De
minha parte, já peguei o bonde
andando, no agitado ano de 1954, logo
depois que o Colégio Diocesano
fechou o curso noturno, preparando-se
para ser mudado em seminário.
Toda a nossa turma, inclusive uma
maioria que não estudava à
noite, foi jogada à força
no velho Instituto Norte Mineiro de
Educação. Pobres, ricos,
trabalhassem ou não trabalhassem,
ir para lá era o nosso destino,
pois outra escola não existia,
de modo a darmos continuidade nos
programas e na vida. Seguimos, então,
o único caminho, único
e natural, mudando de uniforme e trocando
de filosofia, permutando uma preparação
acadêmica por um trabalho de
natureza prática, até
certo ponto mais condizente com o
futuro profissional, fosse qual fosse.
Em vez de padres e seminaristas, agora
a companhia de moças de lojas
e de escritórios, pingando
de vez e quando uma ou outra dona
de casa compenetrada e séria.
Reais alunos de curso noturno, cansados,
suados, todos com aquela disposição
de vencer a qualquer custo.
O Instituto era escola de trabalho,
destinado a formar profissionais para
a contabilidade, redatores, datilógrafos,
gente prática para a vida,
gente para dar duro em todas as atividades,
pau-prá-toda-obra. A propaganda
maior era que, por lá, havia
passado a fina flor de homens vitoriosos
em todos os campos de atividade, entre
muitos Ubaldino Assis, Necésio
de Morais, Mário Ribeiro, uma
maioria de bancários, contadores
e gerentes do comércio local,
assim como alguns jornalistas, professores
e intelectuais de nomeada. Ninguém
poderia tornar-se um grande político
ou um seguro homem de negócios
sem passar pela experiência
do Grêmio do Instituto. Era
lá a grande escola de civismo,
uma espécie de bastião
da liberdade e do humanismo, do livre
pensar e do melhor agir.
Lembro-me de lutas homéricas,
antes, durante e depois das sessões
do grêmio. Lembro-me de esforçados
líderes e nervosos partidos
criados depois do ingresso dos novos,
dos recém-chegados, algo parecido
com intrusos novos-ricos não
acostumados aos ditames da casa. Os
que se consideravam os institutenses
verdadeiros, os de primeira matrícula,
eram os diletos, os preferidos da
família diretora, gozando todos
de uma liderança bastante expressiva
do Newton Baleiro, do lado de fora,
e do João Luiz Filho, do lado
de dentro. De quebra, havia o Luizinho,
o Nelsinho, a Nadir, de vez em quando
a Nini e o próprio Doutor João,
cada um com uma força, um prestígio,
um mando diferente, mas nenhum peso-leve.

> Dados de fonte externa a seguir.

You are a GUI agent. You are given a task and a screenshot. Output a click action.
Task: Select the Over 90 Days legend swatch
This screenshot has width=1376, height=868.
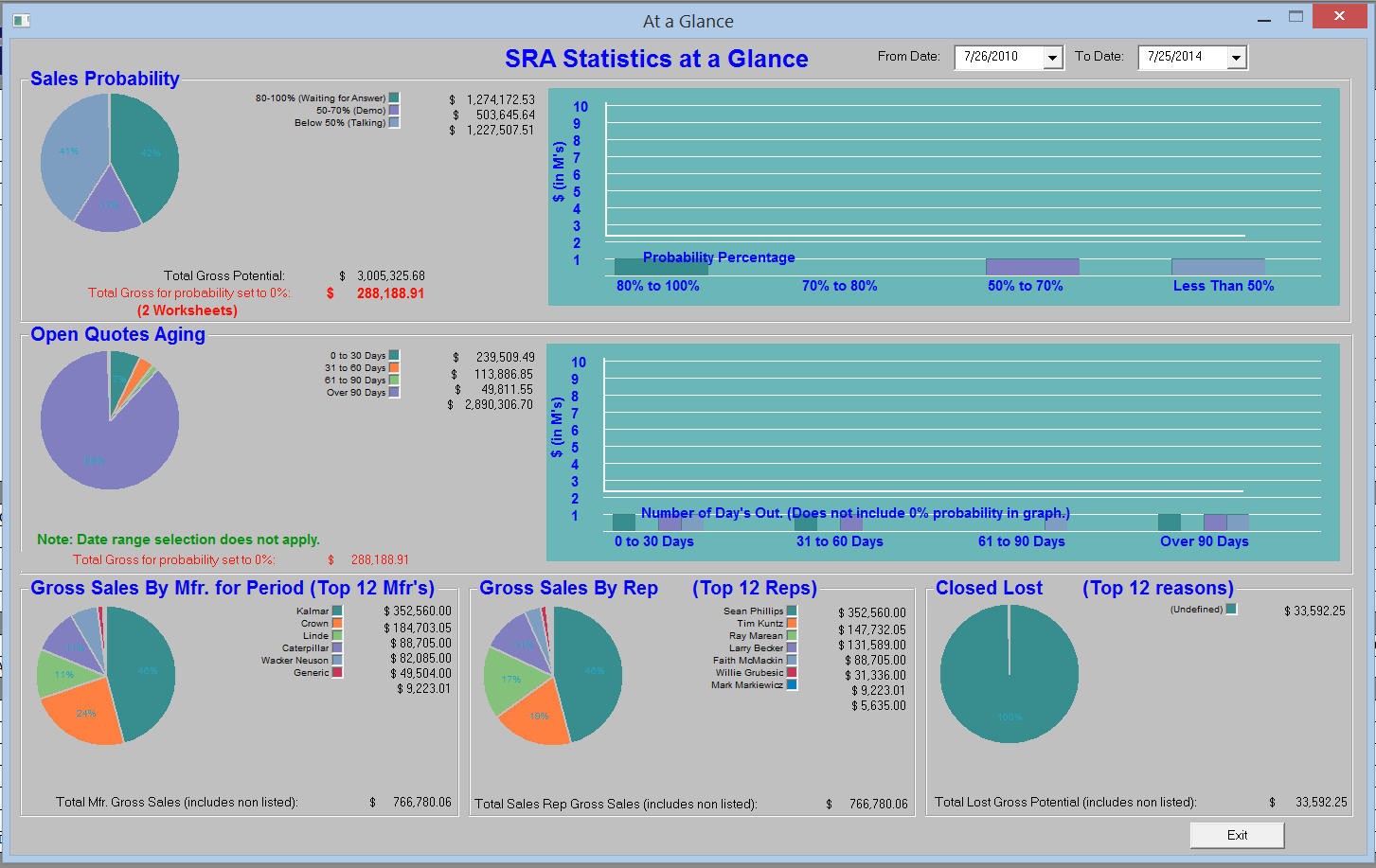click(394, 393)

0 Doutor João, quando aparecia
com os cabelos alvoroçados
como se não tivesse visto pente,
testa franzida, sobrecenho carregado
era um deus-nos-acuda, um furacão
de fúria, fazendo aparecer
tudo de errado que houvesse.
De sério, por parte dos alunos,
também havia muita gente, compenetrados
solteirões, dignos pais de
família, e até gente
nova com jeito de gente velha. Havia
o Manoel Neves, comerciante bem de
vida; o Joel Silveira, estudioso da
Bíblia, quase pastor e fazendeiro;
o João e o Terezo Xavier bem
postos alfaiates, ora caladões,
ora conselheiros; havia o Raulemar
Couto e o João William, novos,
quase meninos, mas de um respeito
que merecia admiração.
Pelo lado dos professores, lembro-me
da fama de carrasco do professor Heráclides
Leite Ferreira, baiano e matemático
que havia se casado com uma aluna,
a Nadeje; do professor José
Márcio de Aguiar, ex-semina-
rista, literato e filósofo,
meu conselheiro nos primeiros tempos
de jornalismo; o José Bispo,
de boa fama na capacidade, mas tão
terrível nas notas, que alguns
alunos, por vingança, furávam,
de vez em quando, os pneus da sua
bicicleta. 0 Necésio de Morais
foi o melhor mestre de contabilidade
que conheci. Domingos Bicalho era
a organização em pessoa.
Mas de bom visual, além de
um alentado time de mocinhas, havia
uma bonitona, caixa das Casas Pernambucanas,
bem vestida, bem pintada, tão
elegante que, no primeiro dia de aula,
todos nós nos levantamos para
recebê-la pensando tratar-se
de professora de muito respeito.
0 Instituto era um caldeirão
fervente, com o Júlio Pereira
e o Ferreirinha a fazer política;
Thiers Penalva, Carlaide Pereira a
jogar futebol; Zezinho Evangelista
e Waldir Veloso a agitar a política;
Sebastião Mateus e Norberto
Custódio na seriedade, e Adauto
Freire a comandar a jovial anarquia.
No meio de tudo, uma figura com absoluta
liderança, na violência
ou na ternura, como pai e como algoz,
como irmão e quase como colega:
o velho mestre João Luiz de
Almeida, autoridade máxima
de uma geração, o mais
liberal de todos os ditadores.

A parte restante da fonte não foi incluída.